Slithering, it made it’s way to the path. I hadn’t even completed the mental thought of, “Oh my god! Is that a COBRA?!!!” before three staff members ran up to the path with large sticks and started whacking away. My fear was confirmed. I was watching a five and a half foot long cobra being killed in front of my very eyes. As they picked up what I presumed was a lifeless body, I started to rush toward to ask if I could see it. No one would let me come near and quickly ushered it away behind a fence.

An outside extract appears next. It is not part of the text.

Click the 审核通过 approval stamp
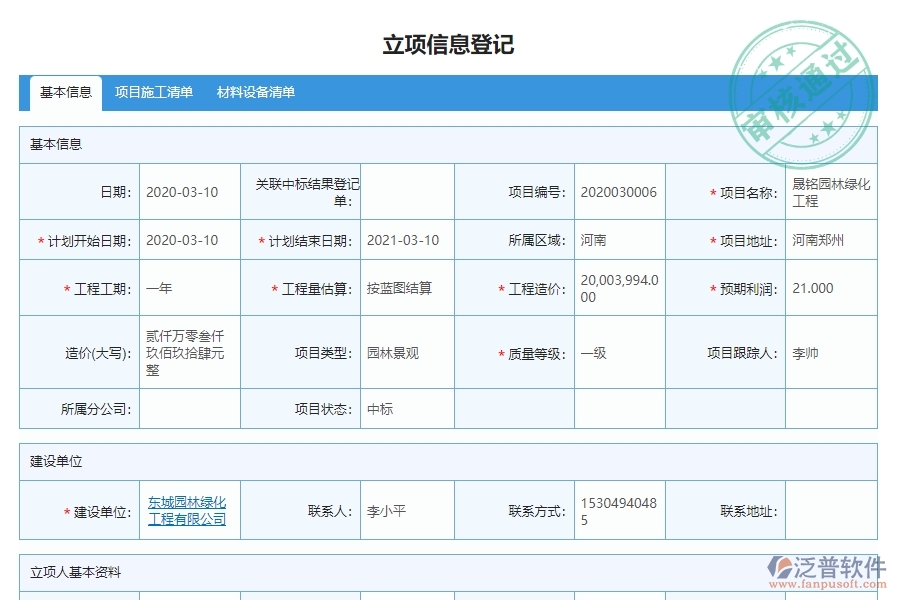 click(x=800, y=75)

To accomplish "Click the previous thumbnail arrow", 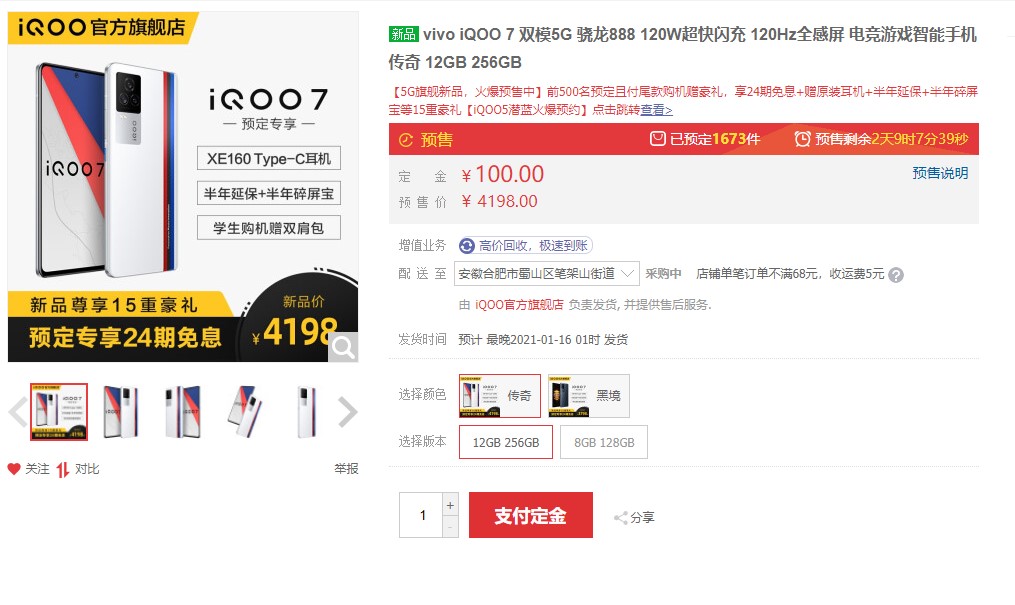I will (x=17, y=412).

As I rounded the bathroom to the dining table, I couldn’t wait to tell everyone what I had just witnessed. As soon as they saw me, everyone started saying things like, “I’m glad your okay!”, “Good thing you came from that direction! There’s a cobra out here!” I related the cobra killing back to all the guests and got filled in on the parts that I missed. Apparently, right before our group headed from the bar to dinner, a three year old girl saw the cobra and said “snake” to everyone. The cobra went right past the restaurant and onto the path where I was coming up. The three employees that had killed it? Brave restaurant servers. Later on, one proudly came over to me with his cellphone bearing a photo of the dead cobra.

While the official hotel stance on cobras was “deny, deny, deny”, one staff member told us that there was another one that they had been trying to catch. It was currently taking up residence under the spa pavilion. “Don’t worry! Not king cobra! Only ngoo how si nooan! King cobra bites throat. Other cobra bite legs and ankles. You survive leg bites.” For some odd reason, this didn’t make me feel better. From then on, each step we took was a bit more tentative. Upon our return to the states, we discovered that the “ngoo how si nooan” (equatorial spitting cobra) is highly aggressive, straightens up and spits poison into your eyes from up to three meters away. That’s right folks…with three meters being over nine feet, that five foot distance between me and the cobra provided absolutely no safety from possible permanent cornea damage.